Second, our data present the possibility that financial incentives improved adherence, but that this better statin adherence did not lead to greater improvements in LDL-C levels vs control. To explore this idea, we used values from the first 6 months of adherence data when the interventions were in effect. Over that period, for the same level of measured adherence, the controls tended to have better change in LDL-C level than those in the incentive groups. This discordance between measured adherence and LDL-C level between intervention and control patients could be explained if financial incentives led participants to neglect other health-related behaviors that affect cholesterol, such as diet and exercise.
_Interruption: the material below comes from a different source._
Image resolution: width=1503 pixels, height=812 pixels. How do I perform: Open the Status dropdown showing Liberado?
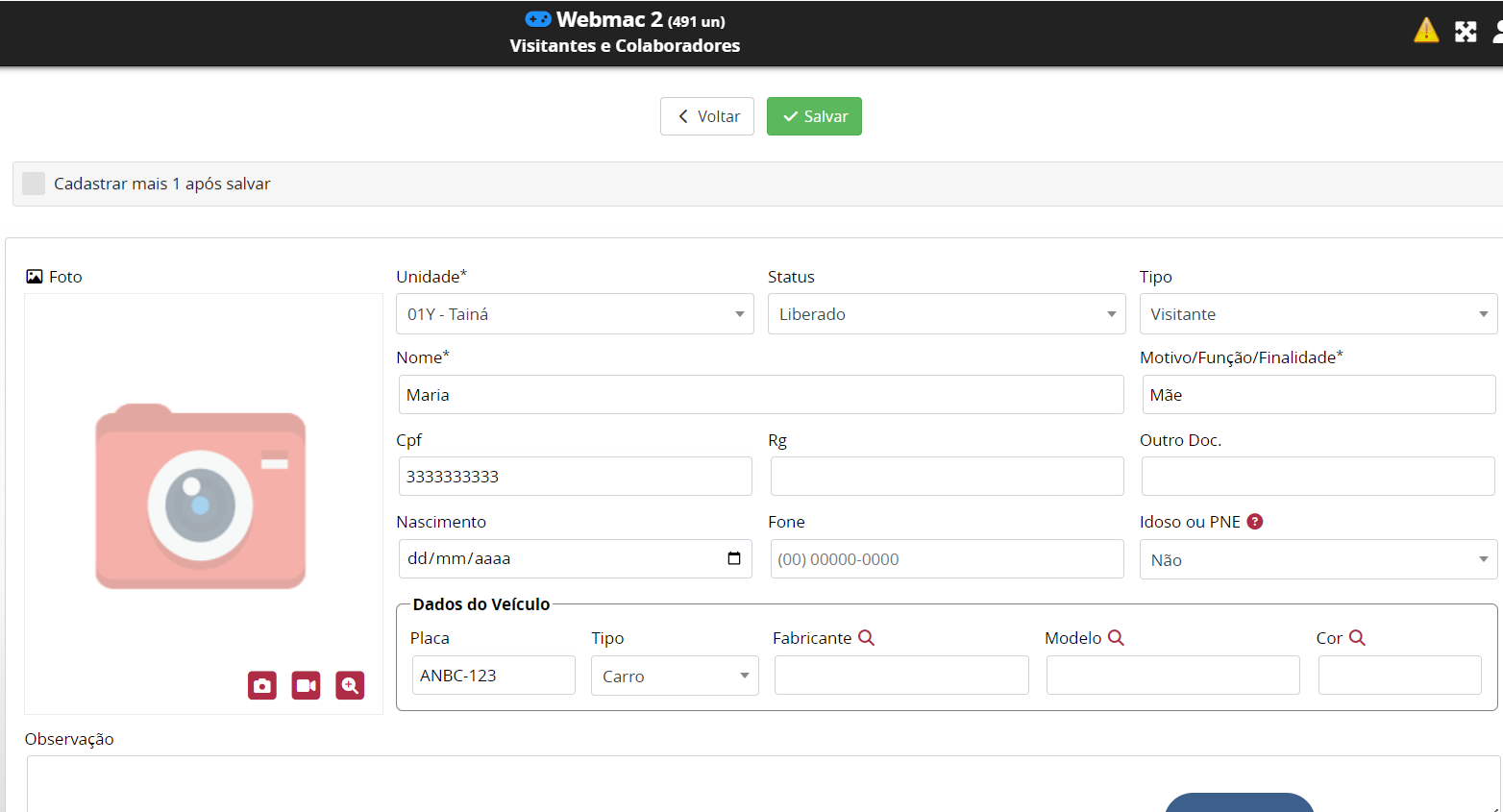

Another possibility is that control participants, who did not receive incentives for adherence, took their medication from other pill bottles, leading to a potential upward bias in the estimated difference in adherence across groups.
Third, given the high adherence even in the control group, the marginal adherence gain among intervention groups may have generated only a small effect on LDL-C level. Although adherence was a secondary outcome here, and electronic pill bottle data are an improvement over self-reported adherence data or medication refill rates, our study reinforces the imperative to go beyond adherence and instead focus, as was done in this trial, on the health outcomes or validated surrogate outcomes of primary interest. This is particularly salient because ASCVD is the primary cause of death in the US, and a major public health priority is to lower its incidence by better managing the associated risk factors.”